- Simeon ben Gamliel I, artwork by Ben-Zion

Personal life
- Born: c. 10 BCE Jerusalem, Judea, Roman Empire
- Died: c. 70 CE (aged 80) Jerusalem, Judea, Roman Empire
- Buried: Kafr Kanna, Galilee (traditional)
- Children: Rabban Gamliel of Yavneh, Imma Shalom
- Parent: Gamaliel the Elder (father)
- Dynasty: House of Hillel
- Occupation: Nasi, Tanna; Second Temple period

Religious life
- Religion: Judaism

Jewish leader
- Predecessor: Gamaliel the Elder
- Successor: Yohanan ben Zakkai
- Main work: Pirkei Avot, Mishnah
- Other: Leader during the First Jewish–Roman War, martyrdom, last Nasi before the destruction of the Second Temple
- Dynasty: House of Hillel

= Simeon ben Gamliel =

1st century CE rabbi and nasi

Simeon ben Gamliel (I) (שמעון בן גמליאל or רשב"ג הראשון; c. 10 BCE – 70 CE) was a Tanna (sage) and leader of the Jewish people during the outbreak of the First Jewish–Roman War and just before the destruction of the Second Temple.

==Family==
Simeon was the great-grandson of Hillel the Elder and the son of Gamliel the Elder. His son was Rabban Gamliel of Yavneh. His daughter, Imma Shalom, married Rabbi Eliezer ben Hurcanus, one of the greatest students of Rabban Yochanan ben Zakkai (Babylonian Talmud, Bava Metzia 59b).

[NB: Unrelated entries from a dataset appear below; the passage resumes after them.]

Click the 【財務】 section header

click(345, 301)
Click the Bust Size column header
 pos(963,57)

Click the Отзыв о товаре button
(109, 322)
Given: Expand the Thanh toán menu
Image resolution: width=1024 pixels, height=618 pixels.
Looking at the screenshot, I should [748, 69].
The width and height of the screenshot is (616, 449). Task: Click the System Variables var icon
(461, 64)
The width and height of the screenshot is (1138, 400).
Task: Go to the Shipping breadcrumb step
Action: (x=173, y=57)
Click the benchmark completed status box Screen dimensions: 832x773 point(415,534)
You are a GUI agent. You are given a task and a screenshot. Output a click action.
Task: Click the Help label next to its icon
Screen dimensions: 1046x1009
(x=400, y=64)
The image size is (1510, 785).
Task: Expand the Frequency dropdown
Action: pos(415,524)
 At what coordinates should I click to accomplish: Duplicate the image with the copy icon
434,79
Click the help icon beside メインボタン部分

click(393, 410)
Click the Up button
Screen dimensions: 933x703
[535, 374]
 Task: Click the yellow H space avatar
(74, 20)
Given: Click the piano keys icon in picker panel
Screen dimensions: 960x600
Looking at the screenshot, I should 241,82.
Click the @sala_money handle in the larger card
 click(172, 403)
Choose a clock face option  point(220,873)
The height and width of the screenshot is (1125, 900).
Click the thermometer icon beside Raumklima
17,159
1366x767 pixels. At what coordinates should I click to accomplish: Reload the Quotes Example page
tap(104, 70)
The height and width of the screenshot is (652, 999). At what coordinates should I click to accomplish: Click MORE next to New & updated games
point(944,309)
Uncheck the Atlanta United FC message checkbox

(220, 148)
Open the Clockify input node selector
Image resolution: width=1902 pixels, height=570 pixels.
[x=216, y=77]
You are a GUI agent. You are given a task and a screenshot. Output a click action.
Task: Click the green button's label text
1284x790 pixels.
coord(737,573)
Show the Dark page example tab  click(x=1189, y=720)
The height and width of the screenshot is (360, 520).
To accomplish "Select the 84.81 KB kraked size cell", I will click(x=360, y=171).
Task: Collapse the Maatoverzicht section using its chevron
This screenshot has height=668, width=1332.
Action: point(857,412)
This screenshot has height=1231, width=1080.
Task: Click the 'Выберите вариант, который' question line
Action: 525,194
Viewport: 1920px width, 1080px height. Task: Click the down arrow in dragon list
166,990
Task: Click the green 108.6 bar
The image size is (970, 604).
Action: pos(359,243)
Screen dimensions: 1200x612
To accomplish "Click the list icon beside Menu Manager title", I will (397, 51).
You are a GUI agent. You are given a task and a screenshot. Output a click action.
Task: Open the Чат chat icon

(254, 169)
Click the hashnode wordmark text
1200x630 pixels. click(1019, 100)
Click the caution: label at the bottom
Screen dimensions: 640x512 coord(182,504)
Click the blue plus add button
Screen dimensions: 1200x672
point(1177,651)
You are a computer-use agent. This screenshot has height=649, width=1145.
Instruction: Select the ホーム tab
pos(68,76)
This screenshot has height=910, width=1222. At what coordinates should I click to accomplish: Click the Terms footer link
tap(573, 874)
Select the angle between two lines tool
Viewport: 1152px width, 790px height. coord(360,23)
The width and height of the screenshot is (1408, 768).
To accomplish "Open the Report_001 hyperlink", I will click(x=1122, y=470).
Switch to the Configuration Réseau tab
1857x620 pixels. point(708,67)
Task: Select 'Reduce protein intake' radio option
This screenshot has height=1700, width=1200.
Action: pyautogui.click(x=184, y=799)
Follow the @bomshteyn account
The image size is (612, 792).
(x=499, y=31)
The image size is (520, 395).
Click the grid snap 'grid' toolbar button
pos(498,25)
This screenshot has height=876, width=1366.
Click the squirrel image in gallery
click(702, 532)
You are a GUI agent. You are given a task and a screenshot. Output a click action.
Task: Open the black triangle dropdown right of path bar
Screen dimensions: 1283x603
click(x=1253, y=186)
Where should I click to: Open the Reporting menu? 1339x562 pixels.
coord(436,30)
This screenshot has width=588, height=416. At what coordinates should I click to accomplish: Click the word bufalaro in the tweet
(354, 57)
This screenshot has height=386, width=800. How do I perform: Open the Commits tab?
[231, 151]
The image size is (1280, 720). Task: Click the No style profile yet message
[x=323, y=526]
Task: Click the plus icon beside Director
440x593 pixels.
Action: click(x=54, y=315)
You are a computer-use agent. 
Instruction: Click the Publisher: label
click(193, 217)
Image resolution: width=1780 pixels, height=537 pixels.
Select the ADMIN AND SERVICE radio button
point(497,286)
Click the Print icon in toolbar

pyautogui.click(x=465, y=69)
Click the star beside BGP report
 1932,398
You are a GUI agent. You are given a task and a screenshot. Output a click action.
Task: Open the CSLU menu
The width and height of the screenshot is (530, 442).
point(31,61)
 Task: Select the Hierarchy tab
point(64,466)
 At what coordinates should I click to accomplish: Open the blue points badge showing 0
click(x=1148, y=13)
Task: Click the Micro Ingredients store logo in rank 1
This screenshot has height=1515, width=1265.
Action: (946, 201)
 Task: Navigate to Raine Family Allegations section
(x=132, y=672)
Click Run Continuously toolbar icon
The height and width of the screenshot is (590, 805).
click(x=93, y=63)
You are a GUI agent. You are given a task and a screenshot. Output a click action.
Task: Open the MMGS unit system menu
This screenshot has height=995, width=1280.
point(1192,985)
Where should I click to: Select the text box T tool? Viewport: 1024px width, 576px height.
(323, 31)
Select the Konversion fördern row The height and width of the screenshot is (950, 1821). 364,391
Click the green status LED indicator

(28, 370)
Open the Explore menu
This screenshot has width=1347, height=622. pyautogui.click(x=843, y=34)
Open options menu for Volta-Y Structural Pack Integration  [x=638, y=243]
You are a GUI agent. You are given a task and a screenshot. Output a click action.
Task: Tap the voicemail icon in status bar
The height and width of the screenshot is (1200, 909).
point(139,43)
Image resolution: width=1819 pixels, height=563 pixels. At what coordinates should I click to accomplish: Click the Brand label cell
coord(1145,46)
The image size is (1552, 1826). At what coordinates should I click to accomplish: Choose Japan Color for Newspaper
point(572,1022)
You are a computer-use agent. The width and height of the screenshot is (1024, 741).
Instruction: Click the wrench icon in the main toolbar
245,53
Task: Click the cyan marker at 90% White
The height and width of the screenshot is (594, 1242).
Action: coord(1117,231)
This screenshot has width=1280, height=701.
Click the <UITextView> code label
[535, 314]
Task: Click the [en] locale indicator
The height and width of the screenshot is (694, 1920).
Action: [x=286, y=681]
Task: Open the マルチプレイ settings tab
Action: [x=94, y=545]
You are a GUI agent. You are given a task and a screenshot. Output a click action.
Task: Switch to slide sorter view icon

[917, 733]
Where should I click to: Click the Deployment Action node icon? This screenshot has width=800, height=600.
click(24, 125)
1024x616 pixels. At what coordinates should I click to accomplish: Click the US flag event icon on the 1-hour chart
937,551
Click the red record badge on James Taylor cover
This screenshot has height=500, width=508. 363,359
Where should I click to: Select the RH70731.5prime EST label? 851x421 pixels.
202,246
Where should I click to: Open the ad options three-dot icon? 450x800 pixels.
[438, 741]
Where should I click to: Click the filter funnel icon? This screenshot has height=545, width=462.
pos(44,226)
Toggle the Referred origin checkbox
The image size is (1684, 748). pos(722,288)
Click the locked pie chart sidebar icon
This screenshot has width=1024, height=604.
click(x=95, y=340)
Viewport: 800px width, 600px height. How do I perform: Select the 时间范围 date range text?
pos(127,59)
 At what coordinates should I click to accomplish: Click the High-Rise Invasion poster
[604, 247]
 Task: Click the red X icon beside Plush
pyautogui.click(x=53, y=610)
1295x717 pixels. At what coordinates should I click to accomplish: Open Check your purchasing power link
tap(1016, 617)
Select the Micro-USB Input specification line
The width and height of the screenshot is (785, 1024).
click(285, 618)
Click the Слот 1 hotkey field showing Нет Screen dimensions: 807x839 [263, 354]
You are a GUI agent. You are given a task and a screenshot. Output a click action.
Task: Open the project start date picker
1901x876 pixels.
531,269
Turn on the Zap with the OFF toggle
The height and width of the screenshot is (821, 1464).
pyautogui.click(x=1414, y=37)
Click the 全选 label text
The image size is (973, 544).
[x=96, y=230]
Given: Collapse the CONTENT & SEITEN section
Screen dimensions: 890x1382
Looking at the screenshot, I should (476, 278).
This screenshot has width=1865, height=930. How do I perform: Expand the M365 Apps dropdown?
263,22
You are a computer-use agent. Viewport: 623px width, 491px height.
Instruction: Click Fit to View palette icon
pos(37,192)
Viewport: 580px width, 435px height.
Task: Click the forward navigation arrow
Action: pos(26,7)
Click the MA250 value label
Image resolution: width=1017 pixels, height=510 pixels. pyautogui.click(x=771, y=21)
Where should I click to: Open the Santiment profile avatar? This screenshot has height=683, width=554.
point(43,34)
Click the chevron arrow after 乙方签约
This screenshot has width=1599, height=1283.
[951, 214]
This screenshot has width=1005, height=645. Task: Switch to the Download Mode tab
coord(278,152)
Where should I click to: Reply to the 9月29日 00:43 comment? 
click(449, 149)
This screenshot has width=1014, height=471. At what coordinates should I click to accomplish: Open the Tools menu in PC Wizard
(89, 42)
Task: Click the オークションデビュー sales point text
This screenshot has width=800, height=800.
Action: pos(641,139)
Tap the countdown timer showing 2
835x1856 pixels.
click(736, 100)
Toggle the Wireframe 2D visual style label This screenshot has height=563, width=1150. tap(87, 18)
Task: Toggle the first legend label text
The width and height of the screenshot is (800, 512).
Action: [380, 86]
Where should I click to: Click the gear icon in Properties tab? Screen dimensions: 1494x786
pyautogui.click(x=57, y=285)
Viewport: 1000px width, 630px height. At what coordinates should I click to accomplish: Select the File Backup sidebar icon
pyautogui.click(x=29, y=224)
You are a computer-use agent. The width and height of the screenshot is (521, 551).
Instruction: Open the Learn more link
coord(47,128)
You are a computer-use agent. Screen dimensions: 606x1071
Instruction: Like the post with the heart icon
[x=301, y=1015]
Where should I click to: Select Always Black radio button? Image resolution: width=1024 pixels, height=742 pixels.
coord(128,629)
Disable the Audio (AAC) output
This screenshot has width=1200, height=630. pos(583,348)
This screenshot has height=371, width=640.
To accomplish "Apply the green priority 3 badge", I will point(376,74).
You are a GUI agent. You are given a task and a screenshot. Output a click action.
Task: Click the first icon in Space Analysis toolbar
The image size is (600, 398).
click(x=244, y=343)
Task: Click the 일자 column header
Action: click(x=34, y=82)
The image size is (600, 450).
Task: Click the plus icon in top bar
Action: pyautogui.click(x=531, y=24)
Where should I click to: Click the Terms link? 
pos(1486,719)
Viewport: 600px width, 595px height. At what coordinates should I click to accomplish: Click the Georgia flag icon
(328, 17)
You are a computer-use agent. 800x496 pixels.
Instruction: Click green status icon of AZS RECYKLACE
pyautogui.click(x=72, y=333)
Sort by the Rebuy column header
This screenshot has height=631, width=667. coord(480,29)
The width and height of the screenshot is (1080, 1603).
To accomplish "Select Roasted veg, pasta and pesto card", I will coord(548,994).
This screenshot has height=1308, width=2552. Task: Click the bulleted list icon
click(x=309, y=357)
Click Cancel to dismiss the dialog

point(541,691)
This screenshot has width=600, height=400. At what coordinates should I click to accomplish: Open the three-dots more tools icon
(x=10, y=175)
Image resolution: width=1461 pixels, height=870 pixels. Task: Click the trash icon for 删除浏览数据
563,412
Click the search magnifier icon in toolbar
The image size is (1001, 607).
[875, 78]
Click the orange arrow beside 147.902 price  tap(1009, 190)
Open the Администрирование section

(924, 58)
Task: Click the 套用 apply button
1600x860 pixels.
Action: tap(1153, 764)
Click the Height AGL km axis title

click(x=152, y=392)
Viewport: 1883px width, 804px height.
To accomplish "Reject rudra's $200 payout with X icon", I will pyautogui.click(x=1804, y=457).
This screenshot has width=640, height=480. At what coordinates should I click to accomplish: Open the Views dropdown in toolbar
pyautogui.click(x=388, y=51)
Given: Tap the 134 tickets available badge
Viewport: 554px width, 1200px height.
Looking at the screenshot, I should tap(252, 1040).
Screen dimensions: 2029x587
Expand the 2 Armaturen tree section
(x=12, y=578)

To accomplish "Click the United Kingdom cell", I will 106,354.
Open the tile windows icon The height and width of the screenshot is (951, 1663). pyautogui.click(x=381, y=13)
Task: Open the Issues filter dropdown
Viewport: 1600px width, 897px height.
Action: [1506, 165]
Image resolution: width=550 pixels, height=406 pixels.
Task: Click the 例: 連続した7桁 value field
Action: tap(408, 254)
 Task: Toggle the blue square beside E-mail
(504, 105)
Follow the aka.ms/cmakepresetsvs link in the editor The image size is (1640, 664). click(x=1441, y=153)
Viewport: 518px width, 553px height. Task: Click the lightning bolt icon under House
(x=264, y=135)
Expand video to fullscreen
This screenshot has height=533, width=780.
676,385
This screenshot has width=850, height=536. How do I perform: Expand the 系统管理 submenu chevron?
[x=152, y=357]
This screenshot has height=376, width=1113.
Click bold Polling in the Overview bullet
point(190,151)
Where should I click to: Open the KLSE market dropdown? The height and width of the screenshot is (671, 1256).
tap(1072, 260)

His name, Shimon, was the same as that of his grandfather, Shimon ben Hillel, and his grandson, Rabban Shimon ben Gamliel (the second). In rabbinic literature, he is referred to as "Rabban Shimon ben Gamliel the Elder" or "Rashbag the Martyr" to distinguish him from his grandson. However, at times he appears simply as "Rabban Shimon ben Gamliel," which creates confusion in distinguishing him from his grandson.

==Life==
Rabban Shimon ben Gamliel was born in Jerusalem during the Second Temple period.

In Rabbinical tradition Simeon was considered Nasi (President) of the Sanhedrin, the last Nasi during the Second Temple era. The Talmud (Babylonian Talmud, Shabbat 15a) quotes a Baraita:
Hillel, Shimon, Gamliel, and Shimon (this is Rashbag the Elder) held the position of Nasi in the presence of the Temple for 100 years.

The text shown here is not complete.